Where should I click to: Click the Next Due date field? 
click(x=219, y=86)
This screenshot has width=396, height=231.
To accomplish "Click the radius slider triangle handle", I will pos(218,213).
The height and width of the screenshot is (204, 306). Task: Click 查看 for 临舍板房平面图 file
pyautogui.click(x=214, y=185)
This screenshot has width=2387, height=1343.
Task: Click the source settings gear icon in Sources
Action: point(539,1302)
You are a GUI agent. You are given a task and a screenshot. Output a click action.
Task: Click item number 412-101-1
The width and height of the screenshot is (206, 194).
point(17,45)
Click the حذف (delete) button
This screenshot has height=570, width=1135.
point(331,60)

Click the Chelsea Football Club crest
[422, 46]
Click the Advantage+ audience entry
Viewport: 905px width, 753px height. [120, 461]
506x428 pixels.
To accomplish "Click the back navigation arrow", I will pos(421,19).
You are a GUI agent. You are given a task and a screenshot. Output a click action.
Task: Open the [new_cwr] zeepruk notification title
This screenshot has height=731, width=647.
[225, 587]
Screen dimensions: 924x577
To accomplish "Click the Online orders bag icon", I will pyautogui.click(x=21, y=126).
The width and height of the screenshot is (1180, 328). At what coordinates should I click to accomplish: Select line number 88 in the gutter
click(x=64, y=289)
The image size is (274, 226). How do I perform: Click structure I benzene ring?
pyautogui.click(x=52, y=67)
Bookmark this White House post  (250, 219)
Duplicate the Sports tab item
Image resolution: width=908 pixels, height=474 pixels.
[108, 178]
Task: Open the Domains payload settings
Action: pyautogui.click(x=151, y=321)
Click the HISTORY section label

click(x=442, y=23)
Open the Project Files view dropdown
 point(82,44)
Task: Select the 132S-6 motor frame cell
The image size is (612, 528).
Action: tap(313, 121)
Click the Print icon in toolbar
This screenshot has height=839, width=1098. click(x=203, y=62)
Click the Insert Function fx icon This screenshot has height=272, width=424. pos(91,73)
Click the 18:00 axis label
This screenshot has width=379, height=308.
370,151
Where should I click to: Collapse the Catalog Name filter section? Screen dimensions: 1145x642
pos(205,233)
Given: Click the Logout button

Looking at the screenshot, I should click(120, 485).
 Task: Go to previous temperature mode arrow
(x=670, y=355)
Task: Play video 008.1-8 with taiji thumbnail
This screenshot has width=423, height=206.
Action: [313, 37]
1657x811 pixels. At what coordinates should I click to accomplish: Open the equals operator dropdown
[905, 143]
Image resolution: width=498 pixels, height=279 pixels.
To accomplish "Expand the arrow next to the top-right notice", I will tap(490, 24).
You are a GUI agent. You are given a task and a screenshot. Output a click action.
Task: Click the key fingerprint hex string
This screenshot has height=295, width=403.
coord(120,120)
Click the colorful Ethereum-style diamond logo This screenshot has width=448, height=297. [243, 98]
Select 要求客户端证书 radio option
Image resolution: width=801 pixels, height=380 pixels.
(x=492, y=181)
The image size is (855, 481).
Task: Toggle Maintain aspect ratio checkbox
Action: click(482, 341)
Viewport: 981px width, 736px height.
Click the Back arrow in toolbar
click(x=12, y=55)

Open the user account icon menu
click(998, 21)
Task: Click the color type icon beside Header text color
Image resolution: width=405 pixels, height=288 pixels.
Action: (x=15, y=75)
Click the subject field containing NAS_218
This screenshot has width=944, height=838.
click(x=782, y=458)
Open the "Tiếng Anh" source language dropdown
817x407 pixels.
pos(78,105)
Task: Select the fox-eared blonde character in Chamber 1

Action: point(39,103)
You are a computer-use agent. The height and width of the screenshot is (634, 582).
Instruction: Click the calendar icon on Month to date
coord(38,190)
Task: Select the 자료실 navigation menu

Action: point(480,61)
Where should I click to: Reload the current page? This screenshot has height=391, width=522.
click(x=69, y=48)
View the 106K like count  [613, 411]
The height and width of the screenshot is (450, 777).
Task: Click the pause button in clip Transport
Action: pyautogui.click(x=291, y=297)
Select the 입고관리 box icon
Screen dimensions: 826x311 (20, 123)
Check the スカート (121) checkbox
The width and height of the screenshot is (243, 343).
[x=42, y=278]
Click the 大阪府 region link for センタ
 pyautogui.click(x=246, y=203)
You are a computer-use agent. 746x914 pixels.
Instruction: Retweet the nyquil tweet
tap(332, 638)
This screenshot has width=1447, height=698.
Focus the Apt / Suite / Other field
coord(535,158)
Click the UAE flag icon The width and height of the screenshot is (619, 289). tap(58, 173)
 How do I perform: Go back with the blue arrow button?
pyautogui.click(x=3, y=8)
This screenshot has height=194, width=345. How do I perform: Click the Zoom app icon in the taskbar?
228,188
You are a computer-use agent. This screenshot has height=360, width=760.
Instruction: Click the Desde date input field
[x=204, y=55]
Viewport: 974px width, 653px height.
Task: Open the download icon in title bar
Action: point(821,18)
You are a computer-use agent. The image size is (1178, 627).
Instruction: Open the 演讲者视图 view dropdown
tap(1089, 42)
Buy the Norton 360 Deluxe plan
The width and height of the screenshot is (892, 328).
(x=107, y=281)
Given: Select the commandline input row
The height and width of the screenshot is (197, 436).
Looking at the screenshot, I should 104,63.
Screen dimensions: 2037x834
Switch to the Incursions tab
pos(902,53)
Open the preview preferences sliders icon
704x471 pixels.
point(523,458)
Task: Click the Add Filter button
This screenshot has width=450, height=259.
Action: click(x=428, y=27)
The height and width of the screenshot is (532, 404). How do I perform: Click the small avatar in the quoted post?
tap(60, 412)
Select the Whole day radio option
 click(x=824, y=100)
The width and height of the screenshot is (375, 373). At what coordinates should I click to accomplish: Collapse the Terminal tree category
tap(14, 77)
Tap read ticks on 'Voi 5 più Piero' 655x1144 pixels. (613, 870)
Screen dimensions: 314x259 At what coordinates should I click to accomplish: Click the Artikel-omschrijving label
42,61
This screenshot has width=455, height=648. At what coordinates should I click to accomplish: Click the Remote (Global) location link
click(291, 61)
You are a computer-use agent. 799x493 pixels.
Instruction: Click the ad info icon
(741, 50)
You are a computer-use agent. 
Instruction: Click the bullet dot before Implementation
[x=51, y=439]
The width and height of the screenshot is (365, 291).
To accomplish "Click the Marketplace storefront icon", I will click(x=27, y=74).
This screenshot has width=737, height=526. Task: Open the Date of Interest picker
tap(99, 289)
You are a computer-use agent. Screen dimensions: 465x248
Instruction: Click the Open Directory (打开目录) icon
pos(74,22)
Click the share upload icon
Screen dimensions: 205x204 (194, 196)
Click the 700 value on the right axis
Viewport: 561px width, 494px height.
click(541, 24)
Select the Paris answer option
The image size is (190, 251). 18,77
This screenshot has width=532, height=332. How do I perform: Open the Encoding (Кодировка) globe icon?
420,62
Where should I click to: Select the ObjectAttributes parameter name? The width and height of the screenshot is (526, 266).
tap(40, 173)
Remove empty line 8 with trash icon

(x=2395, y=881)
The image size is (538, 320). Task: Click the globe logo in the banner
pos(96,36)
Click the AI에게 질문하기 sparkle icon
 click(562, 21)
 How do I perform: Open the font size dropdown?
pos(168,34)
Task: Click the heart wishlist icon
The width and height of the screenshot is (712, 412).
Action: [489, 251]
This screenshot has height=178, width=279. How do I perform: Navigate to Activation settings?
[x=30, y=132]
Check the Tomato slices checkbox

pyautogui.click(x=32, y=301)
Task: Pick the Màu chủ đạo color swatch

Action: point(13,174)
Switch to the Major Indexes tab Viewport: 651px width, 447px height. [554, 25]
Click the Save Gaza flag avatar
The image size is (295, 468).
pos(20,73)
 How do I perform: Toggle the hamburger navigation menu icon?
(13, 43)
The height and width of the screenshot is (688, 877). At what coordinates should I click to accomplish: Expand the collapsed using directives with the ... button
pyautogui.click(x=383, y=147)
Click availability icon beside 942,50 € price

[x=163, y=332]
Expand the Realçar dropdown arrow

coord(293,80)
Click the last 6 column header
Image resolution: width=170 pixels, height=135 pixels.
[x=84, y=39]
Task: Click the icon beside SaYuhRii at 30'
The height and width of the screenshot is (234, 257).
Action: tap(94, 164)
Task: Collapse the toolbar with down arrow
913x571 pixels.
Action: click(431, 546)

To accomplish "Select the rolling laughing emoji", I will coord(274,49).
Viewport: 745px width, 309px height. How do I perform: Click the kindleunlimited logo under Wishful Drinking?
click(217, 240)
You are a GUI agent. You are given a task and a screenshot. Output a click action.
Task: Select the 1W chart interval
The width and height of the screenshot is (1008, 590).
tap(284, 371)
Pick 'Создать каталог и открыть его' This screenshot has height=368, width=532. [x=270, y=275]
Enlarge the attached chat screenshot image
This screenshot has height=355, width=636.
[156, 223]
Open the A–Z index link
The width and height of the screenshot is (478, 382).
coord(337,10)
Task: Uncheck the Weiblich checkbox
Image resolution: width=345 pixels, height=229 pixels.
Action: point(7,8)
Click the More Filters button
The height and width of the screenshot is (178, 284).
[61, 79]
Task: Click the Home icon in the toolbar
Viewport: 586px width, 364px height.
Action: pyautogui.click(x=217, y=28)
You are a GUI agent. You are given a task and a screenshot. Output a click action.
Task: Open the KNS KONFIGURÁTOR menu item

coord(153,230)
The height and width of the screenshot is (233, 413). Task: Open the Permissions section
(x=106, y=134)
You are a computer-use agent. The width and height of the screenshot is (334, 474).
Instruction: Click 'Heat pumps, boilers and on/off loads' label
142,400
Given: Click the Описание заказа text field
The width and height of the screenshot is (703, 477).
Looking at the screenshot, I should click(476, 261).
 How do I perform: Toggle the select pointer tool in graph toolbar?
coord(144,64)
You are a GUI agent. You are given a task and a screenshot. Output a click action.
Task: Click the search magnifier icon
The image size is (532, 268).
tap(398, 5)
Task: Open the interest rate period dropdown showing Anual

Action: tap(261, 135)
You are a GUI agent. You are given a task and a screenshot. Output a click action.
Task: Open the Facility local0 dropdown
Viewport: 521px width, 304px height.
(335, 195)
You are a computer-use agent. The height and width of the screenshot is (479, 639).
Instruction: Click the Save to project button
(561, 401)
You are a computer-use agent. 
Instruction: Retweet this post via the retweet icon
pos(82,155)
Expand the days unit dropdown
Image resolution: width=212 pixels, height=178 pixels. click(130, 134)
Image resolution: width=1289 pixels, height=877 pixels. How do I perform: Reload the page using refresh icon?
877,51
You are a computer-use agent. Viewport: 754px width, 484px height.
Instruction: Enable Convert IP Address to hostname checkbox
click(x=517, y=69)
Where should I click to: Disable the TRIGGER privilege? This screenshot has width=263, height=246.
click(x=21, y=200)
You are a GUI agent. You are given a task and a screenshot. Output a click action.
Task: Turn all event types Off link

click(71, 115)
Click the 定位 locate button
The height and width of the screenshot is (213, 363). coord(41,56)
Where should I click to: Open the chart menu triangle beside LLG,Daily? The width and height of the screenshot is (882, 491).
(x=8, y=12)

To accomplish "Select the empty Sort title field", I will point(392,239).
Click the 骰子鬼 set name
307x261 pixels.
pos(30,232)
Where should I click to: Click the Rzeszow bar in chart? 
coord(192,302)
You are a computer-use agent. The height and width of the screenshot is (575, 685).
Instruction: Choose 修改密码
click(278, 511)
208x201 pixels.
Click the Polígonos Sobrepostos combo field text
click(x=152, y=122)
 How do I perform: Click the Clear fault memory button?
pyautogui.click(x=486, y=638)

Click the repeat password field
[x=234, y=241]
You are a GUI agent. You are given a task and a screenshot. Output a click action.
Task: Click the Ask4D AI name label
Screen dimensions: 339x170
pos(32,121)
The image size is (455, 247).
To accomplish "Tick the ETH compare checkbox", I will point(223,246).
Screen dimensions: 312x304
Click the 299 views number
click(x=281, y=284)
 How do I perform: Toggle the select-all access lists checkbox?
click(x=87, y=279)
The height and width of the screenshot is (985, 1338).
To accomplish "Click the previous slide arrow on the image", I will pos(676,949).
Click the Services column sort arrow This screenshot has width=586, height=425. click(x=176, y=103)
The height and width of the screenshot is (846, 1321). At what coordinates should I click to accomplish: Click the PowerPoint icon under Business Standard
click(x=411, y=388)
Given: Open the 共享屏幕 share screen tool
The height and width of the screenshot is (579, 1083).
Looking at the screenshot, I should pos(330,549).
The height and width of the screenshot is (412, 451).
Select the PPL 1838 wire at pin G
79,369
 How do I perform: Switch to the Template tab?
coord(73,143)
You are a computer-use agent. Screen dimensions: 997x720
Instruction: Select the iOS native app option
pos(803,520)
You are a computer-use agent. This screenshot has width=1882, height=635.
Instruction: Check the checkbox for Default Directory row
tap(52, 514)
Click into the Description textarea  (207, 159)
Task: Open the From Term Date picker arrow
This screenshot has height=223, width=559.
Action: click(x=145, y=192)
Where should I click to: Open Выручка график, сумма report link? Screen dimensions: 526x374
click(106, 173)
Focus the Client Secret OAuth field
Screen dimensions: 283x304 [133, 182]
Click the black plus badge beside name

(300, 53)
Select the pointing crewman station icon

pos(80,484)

◆ Aim of the exercise
State, as a bare number, how many lines of the material contain "column".

◆ Solution
2